Rayya berpikir sejenak. Yang dikatakan Fathur ada benarnya juga. Lebih aman kalau ke tempat seperti itu ditemani laki-laki. Lagi pula Rayya bisa membayangkan nanti ia bisa lebih punya banyak waktu santai ngobrol cantik sama Kirana kalau ada Fathur yang mengerjakan perkerjaan “kasar’. Ide bagus.
“Tapi Kirana cuma ngajak aku, mana mau dia ngerepotin orang lain,” jawab Rayya lagi. Mempertegas posisinya yang lebih dibutuhkan.
“Udah, masalah itu gampang, share location aja di mana kamu sama Kirana ketemu. Aku nanti nyusul ke situ. Kalau udah ketemu, nggak mungkin juga Kirana ngusir.” Fathur berkata percaya diri.

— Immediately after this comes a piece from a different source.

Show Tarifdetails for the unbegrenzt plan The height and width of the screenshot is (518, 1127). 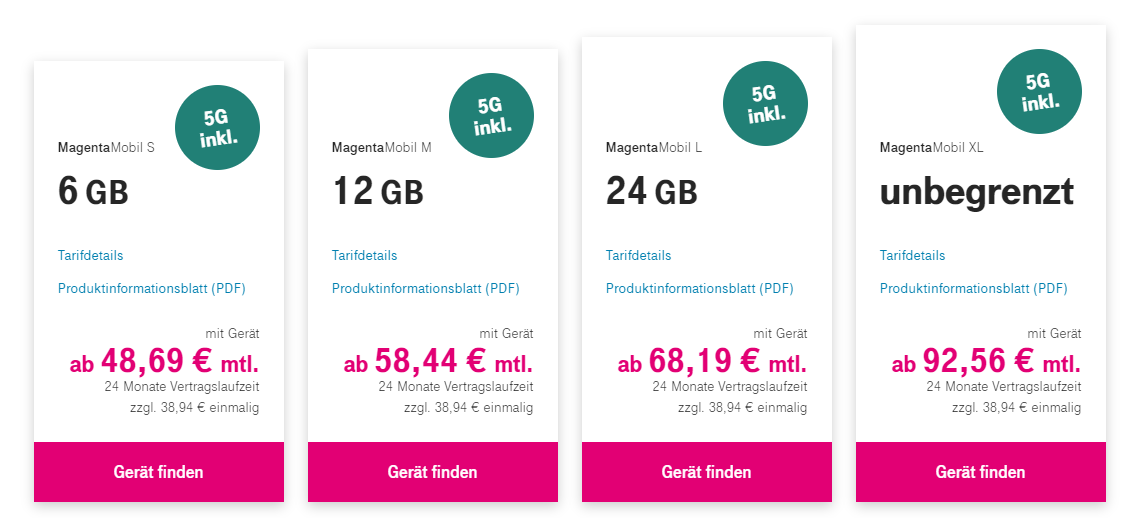[x=913, y=255]
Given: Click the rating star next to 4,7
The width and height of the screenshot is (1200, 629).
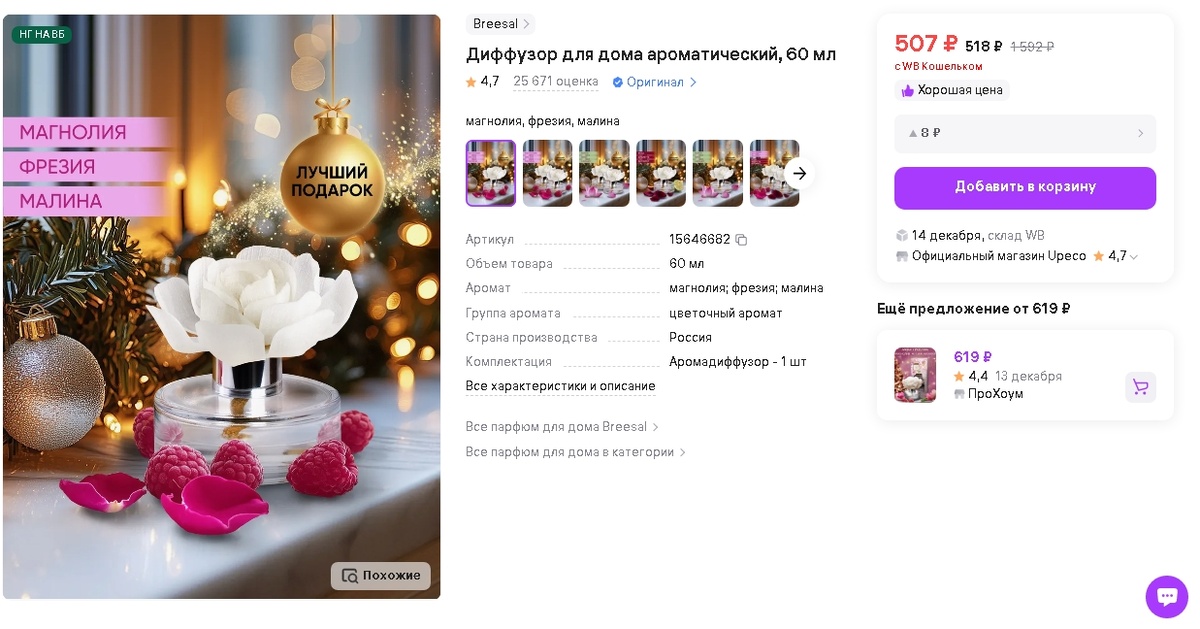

Rayya sendiri tidak sadar pembicaraan mereka terdengar jelas oleh Dirga yang ada di sebelahnya. Kedua orang ini kalau berbicara memang volumenya selalu maksimal.
“Itu … si Fathur mau ikut?” Dirga bertanya setelah Rayya memutuskan sambungan telepon.
“Iya, maksa dia.”
Alis Dirga bertaut. Ia memikirkan kemungkinan Kirana dan Fathur bersama di lokasi nanti. Sejak awal, sebenarnya Dirga ingin ikut membantu. Tapi bingung juga harus bagaimana. Hubungannya dengan Kirana tidak cukup dekat. Sebatas senior kampus dan organisasi. Mau menawarkan diri atas nama “teman Rayya” juga kurang masuk akal.
Ini saja Dirga tahu Rayya akan pergi karena mamanya yang memberi tahu, dan sesuai dugaan, anak kesayangan macam Rayya tidak akan dapat izin pergi naik kendaraan umum. Dirga juga bisa membaca isi pikiran Rayya yang akan mendepaknya begitu sampai di tempat pertemuan dengan Kirana.
“Bilang sama Fathur tunggu aja di kosnya, kita jemput,” ujar Dirga.
“Maksudnya?”
“The more the merrier, kalian pasti butuh bantuan orang yang bisa diandalkan. Lagi pula kalau ketahuan aku tidak menemani kalian sampai akhir, tahu sendiri kan akibatnya bagaimana,”
Rayya menoleh, tak percaya dengan apa yang ia dengar. Dih, kenapa terdengar sombong sekali, duhai Dirga yang terhormat. Tapi masalahnya, ia tak bisa membantah. Dirga memang selalu bisa diandalkan. Dan... izin bepergian dari orang tua memang selalu lebih mudah jika Dirga ada di sebelahnya.
Rayya mendumel dalam hati. Rencananya untuk menghabiskan waktu berdua saja dengan Kirana… gagal total.